Led by Hewlett-Packard and Dell, the workstation market is on a steady march back to pre-economic-downfall levels, Jon Peddie Research reported in a Dec. 7 statement.
During the third quarter, the industry shipped 849,700 workstations, representing a 31.8 percent year-over-year growth. Moreover, JPR analyst Alex Herrera found the quarter to be “Goldilocks-ideal: not too hot, not too cold.” Sequential growth was 6.9 percent-an ideally moderate figure said to reduce the potential for a “double-dip recovery.”
HP and Dell have competed aggressively in this space, with HP grabbing the lead in the third quarter of 2009 and Dell quickly afterward surging to compete neck-and-neck. During the most recent quarter, however, HP proved itself to be “decidedly back on top as workstation volume leader,” said the statement. Establishing an “appreciable gap” during the quarter, HP commanded 40.5 percent of the market to Dell’s 37.5 percent market share.
“The question is not so much about where HP’s fortunes are headed,” wrote JPR, “but more whether Dell is willing-and the firm believes it’s able, provided it’s willing-to keep up.” In the workstation-related market for professional graphics hardware, the third quarter went beyond the expected slowdown and into an actual dip. Worldwide, units totaled 1.14 million shipments, which was down 9.5 percent sequentially and beyond what JPR calls a “typical cyclical norm.” Despite the double dip, the firm found an unexpected upside.

### TASK SET
1) Answer each question from the passage on the workstation market:
(a) How many workstations did the industry ship during the third quarter?
(b) What share of the market did HP hold in the most recent quarter?
(c) By what percentage did worldwide shipments of professional graphics hardware fall sequentially?
2) In the passage on the workstation market, turn the paragraph beginning "HP and Dell have competed aggressively" into a short bulleted list that keeps its main facts.
3) Write a continuation of the workstation market report, beginning right after its final sentence.

### DATASET RECORDS

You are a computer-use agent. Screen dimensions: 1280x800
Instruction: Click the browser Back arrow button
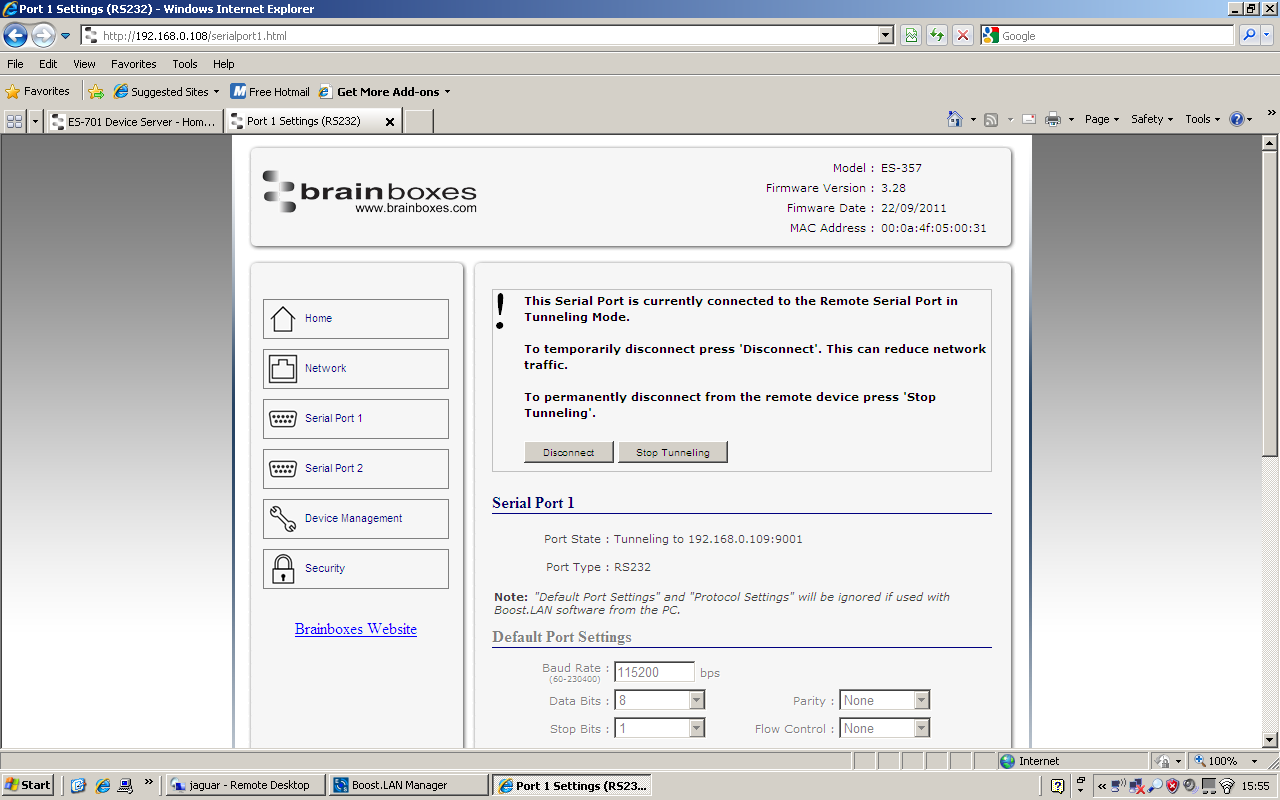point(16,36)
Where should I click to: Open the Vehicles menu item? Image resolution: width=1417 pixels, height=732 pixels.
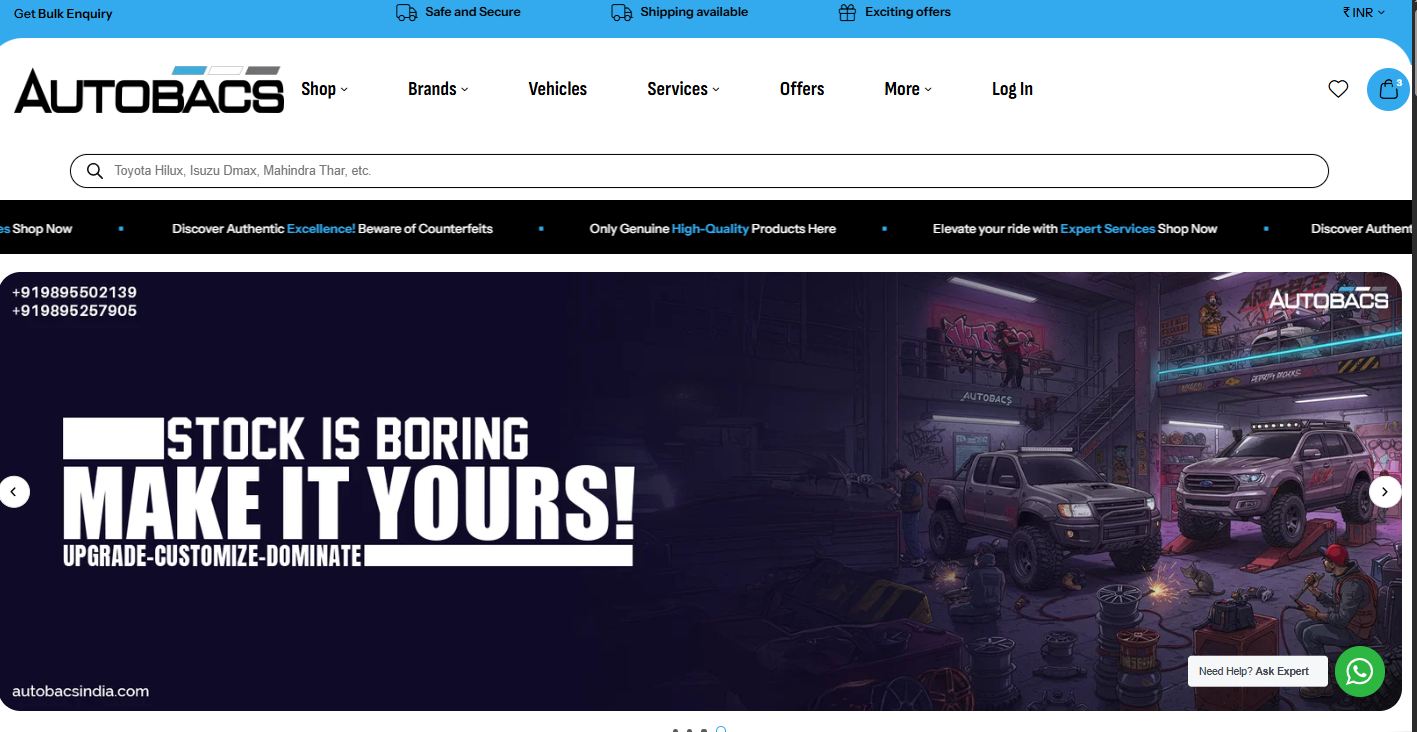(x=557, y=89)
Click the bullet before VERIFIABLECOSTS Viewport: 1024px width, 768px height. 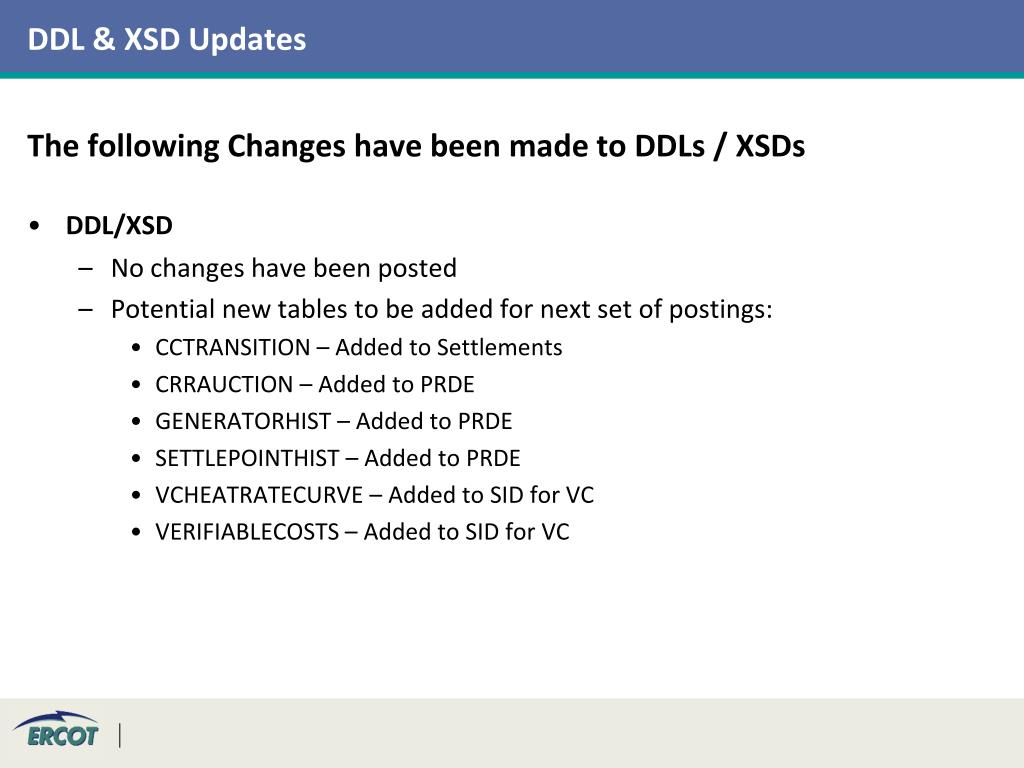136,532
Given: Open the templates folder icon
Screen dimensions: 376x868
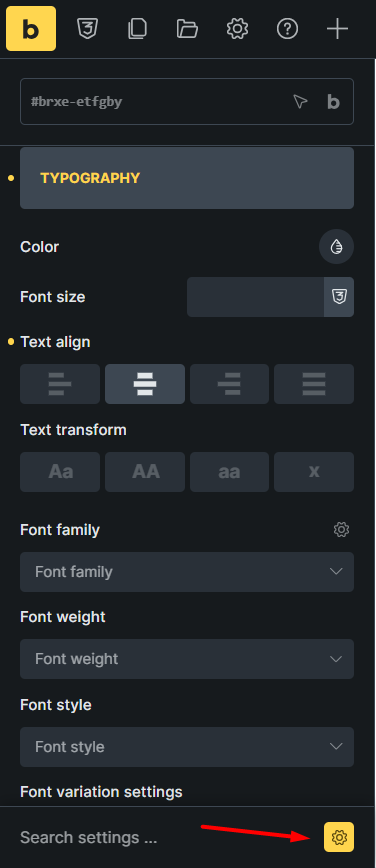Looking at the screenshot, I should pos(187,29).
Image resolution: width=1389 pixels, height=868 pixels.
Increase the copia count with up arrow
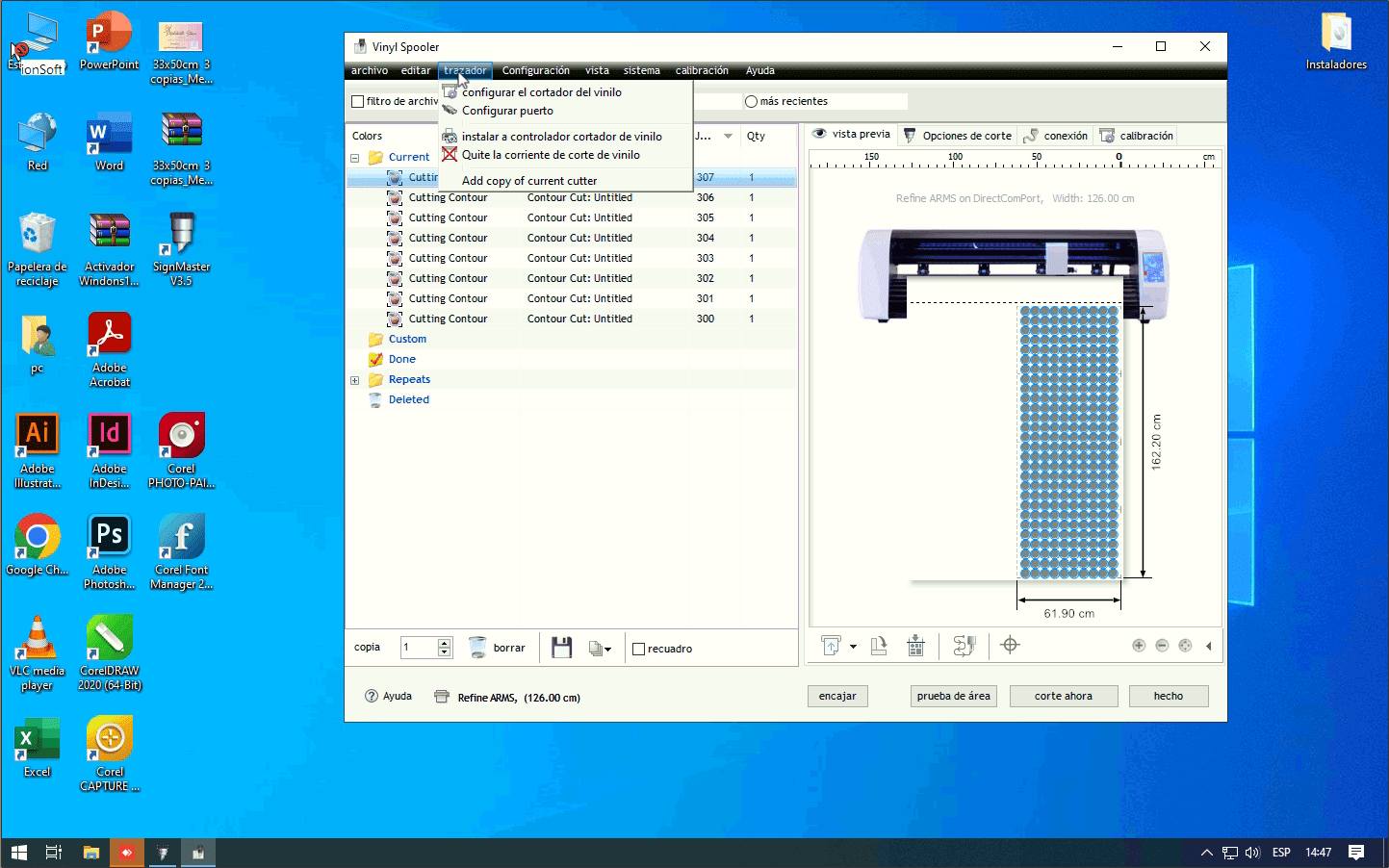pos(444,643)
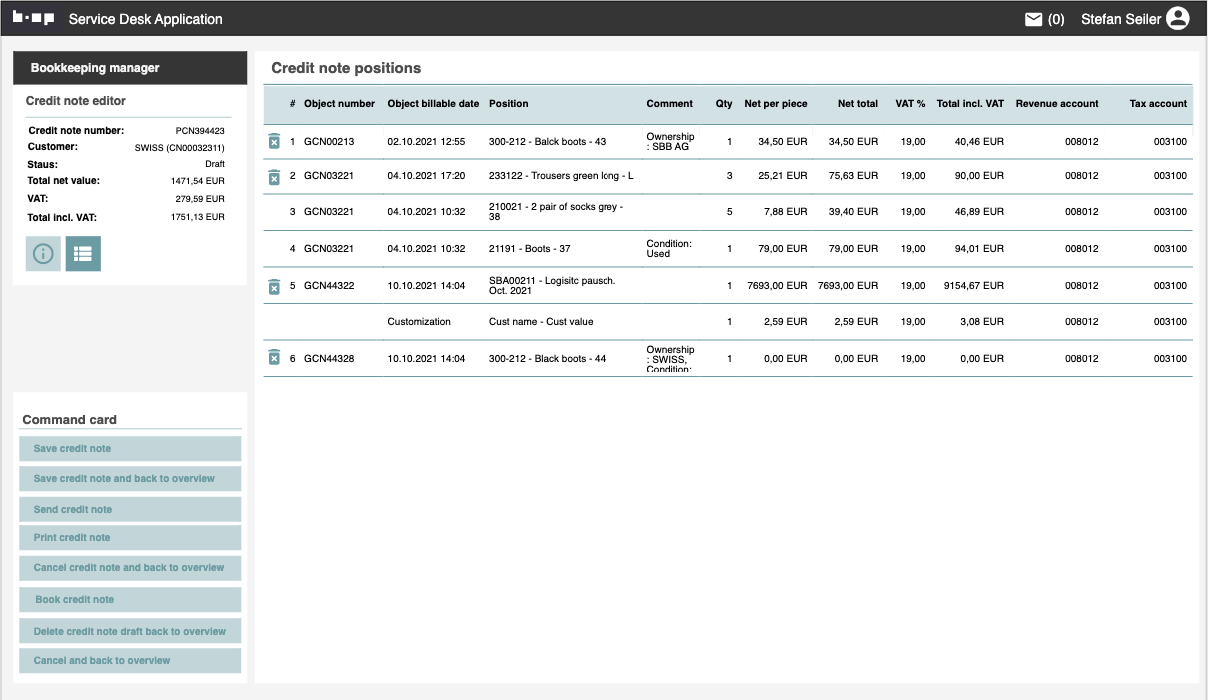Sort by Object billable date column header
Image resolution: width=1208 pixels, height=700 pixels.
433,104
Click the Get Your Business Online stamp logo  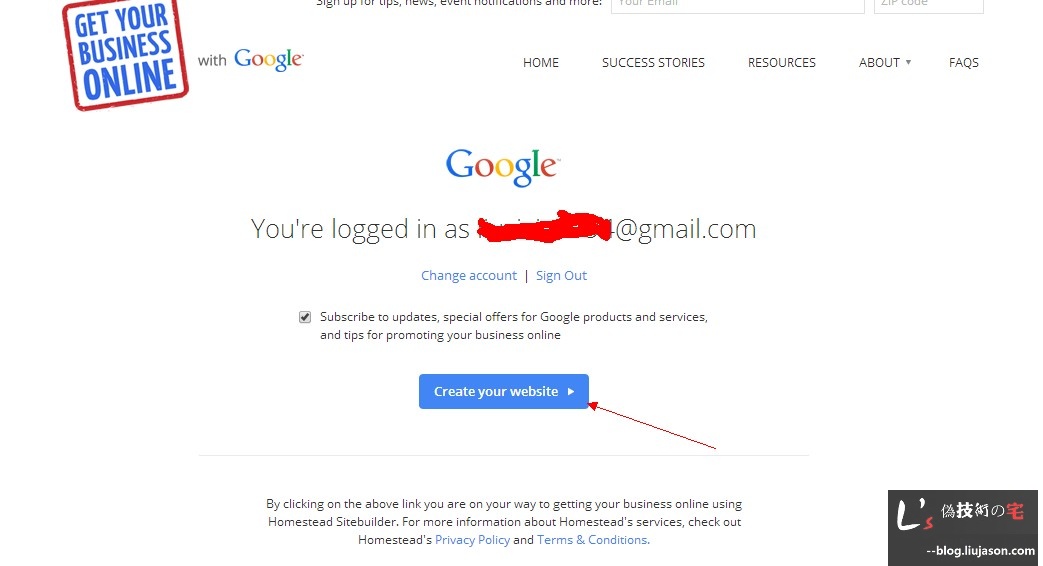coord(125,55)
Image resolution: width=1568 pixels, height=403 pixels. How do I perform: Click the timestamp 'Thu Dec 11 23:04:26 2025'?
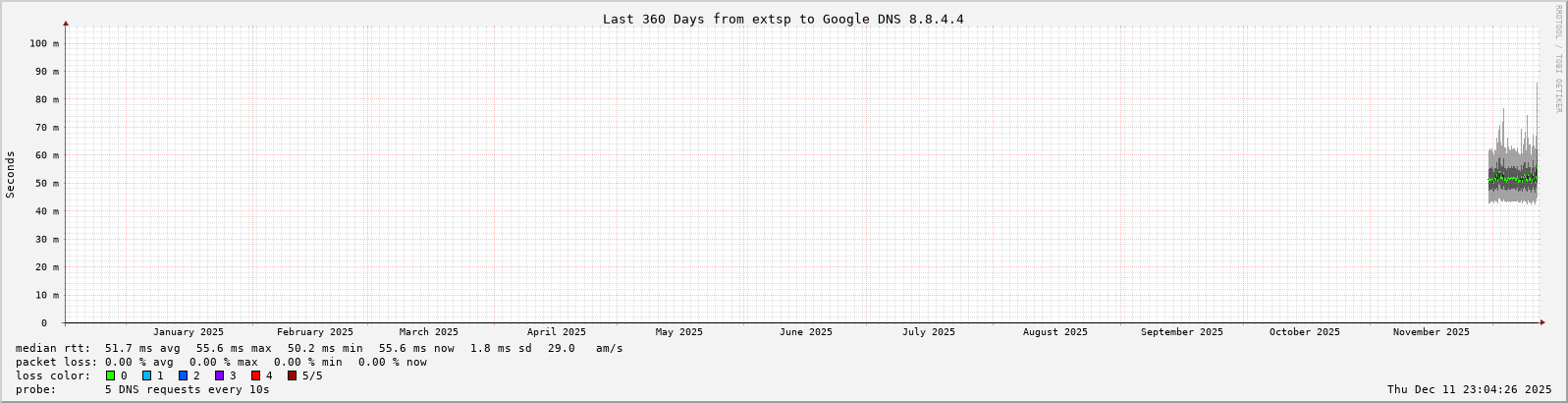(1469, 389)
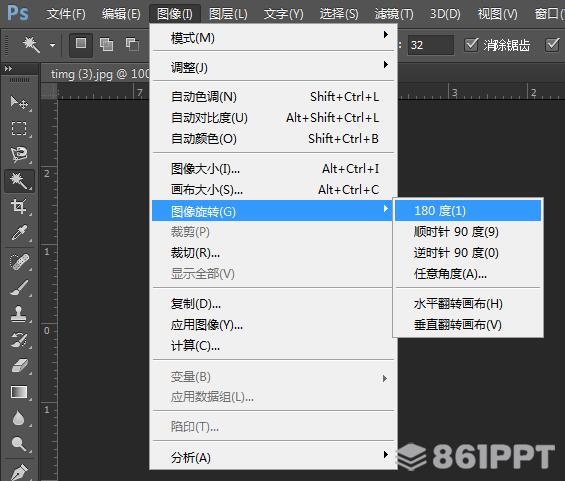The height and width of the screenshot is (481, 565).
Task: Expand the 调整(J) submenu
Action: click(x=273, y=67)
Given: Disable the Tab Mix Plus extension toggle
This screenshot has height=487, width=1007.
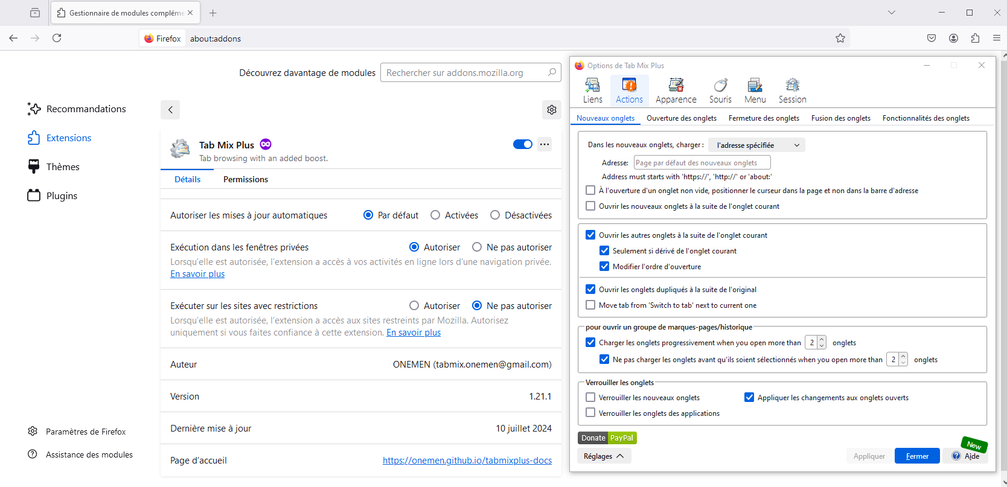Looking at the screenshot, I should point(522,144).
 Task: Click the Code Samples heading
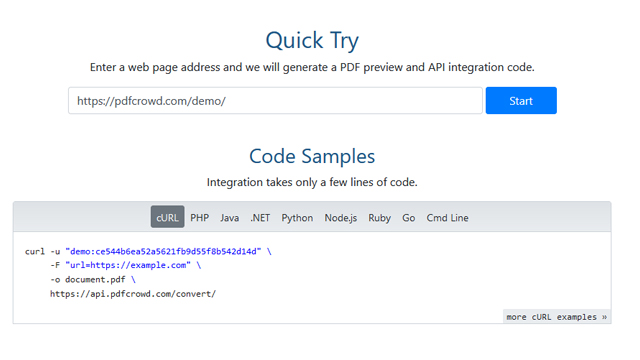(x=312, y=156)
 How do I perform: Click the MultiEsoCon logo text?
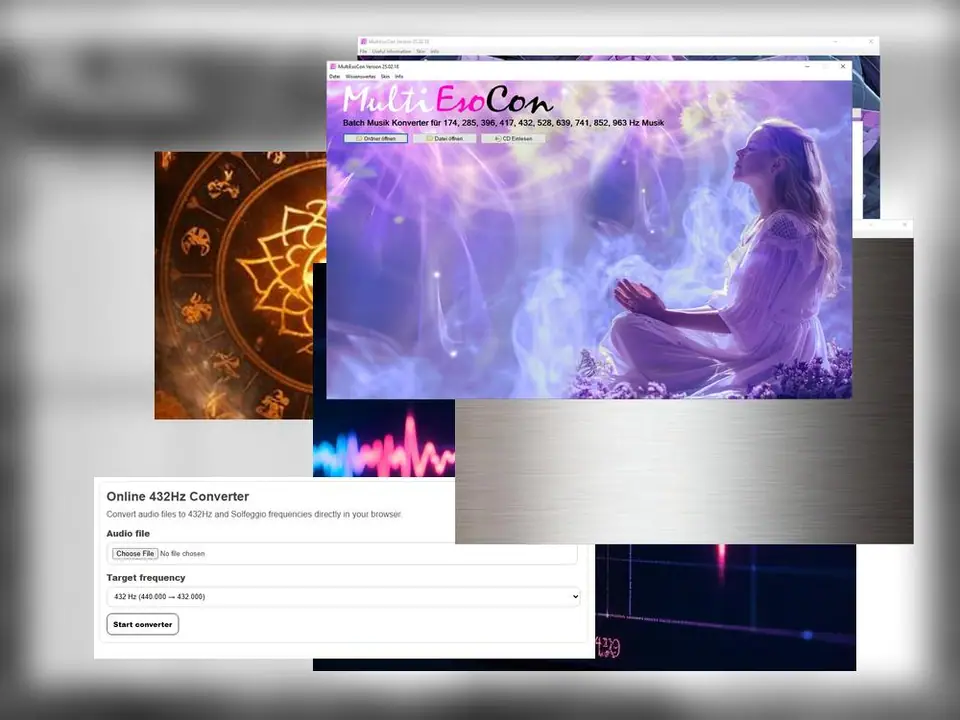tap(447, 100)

### RESPONSES BY ITEM NUMBER
1)
(a) 849,700
(b) 40.5 percent
(c) 9.5 percent

2)
- HP and Dell have competed aggressively in the workstation market.
- HP took the lead in the third quarter of 2009, and Dell soon surged to run neck-and-neck with it.
- In the most recent quarter, HP was "decidedly back on top" as the workstation volume leader.
- HP opened an "appreciable gap," with 40.5 percent of the market to Dell's 37.5 percent.

3)
“Herrera believes the second dip was likely more symptomatic of exaggerated cyclical conditions than an indication of another substantial dive for both graphics and workstations,” reports JPR. “Because by no means was the whole professional graphics market down. Mobiles were essentially flat, and there was good news to be found in the near 9 percent sequential growth of 3D cards (as both Nvidia and AMD were ramping new generation models).”
Dragging down the market, then, was the 2D card sub-segment, which fell to 333,600 from 497,500 the quarter before. Again, however, JPR was optimistic, offering that shipments had been “running a bit too hot” earlier, and the fall likely isn’t indicative of any longer-term trends.
In the mainstream PC market, HP similarly bested Dell during the third quarter, shipping 15.4 million units worldwide, for 17.5 percent of the market. However, also outselling Dell was Acer, which shipped 11.5 million units to Dell’s 10.8 million, according to an October report from Gartner.
In the United States, HP still came out on top, with 4.5 million units shipping, but Dell was close behind, with sales of 4.2 million units. Acer finished well behind in third place, shipping 1.8 million units, followed by Apple, with 1.8 million units, and Toshiba, with 1.6 million.